## WORKING DATA
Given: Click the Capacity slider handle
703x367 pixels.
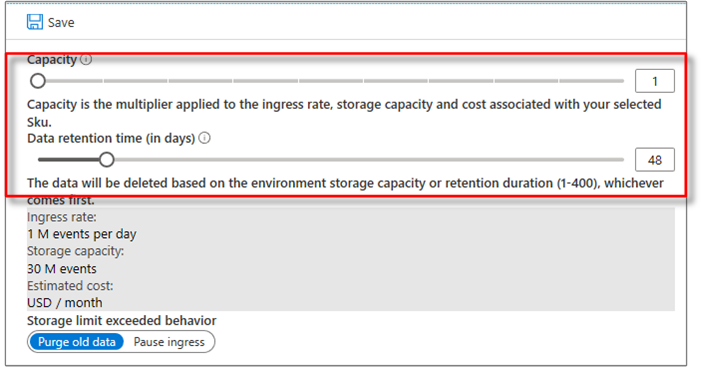Looking at the screenshot, I should click(x=38, y=81).
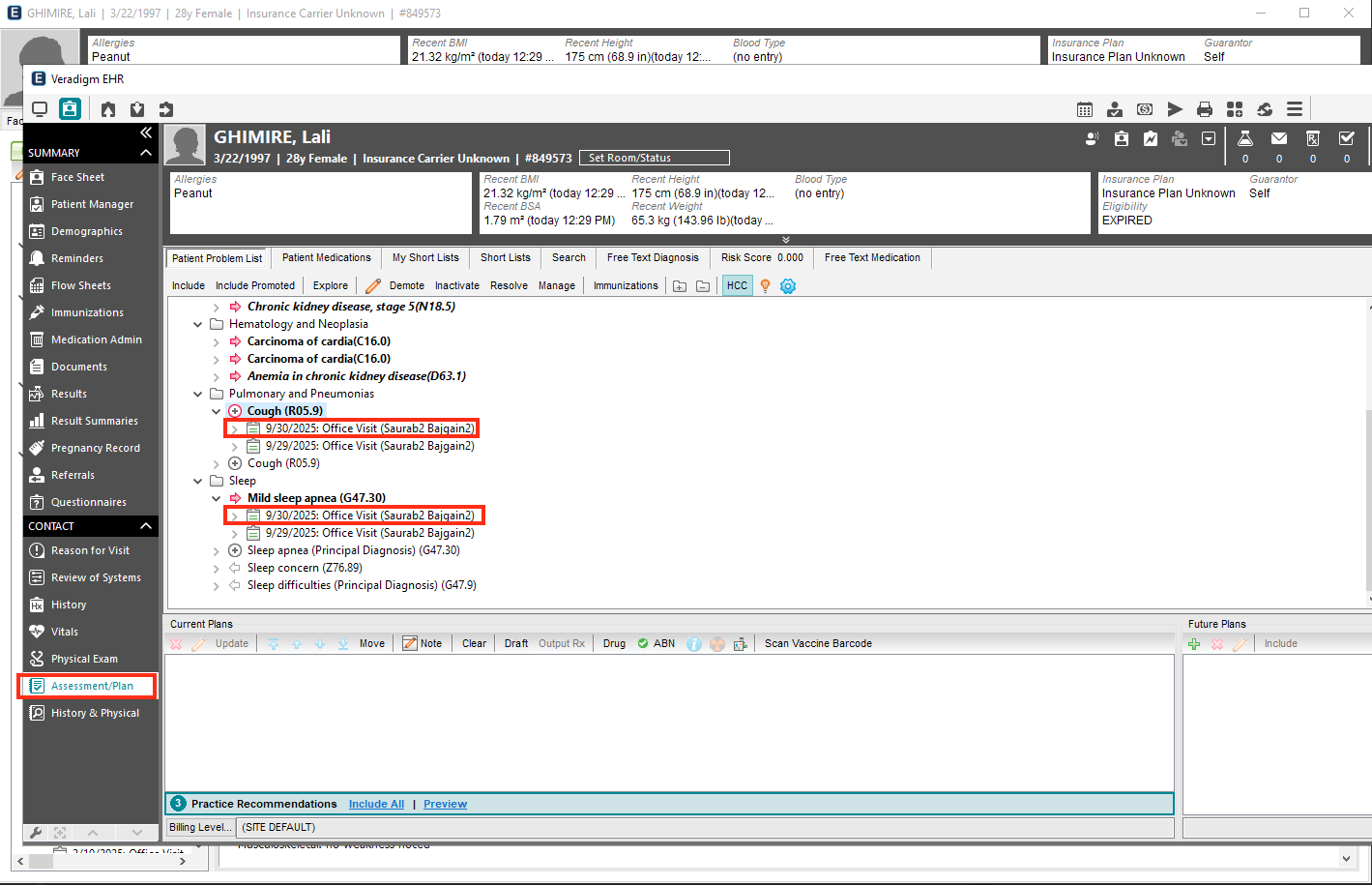Image resolution: width=1372 pixels, height=885 pixels.
Task: Click the calendar schedule icon in top toolbar
Action: [1085, 109]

## WHAT YOU WILL DO
Please repeat the listing above word for word, with the pictures removed.

## OUTPUT
Given: Click the Capacity slider handle
703x367 pixels.
Looking at the screenshot, I should click(x=38, y=81).
Image resolution: width=1372 pixels, height=885 pixels.
Task: Click the calendar schedule icon in top toolbar
Action: [1085, 109]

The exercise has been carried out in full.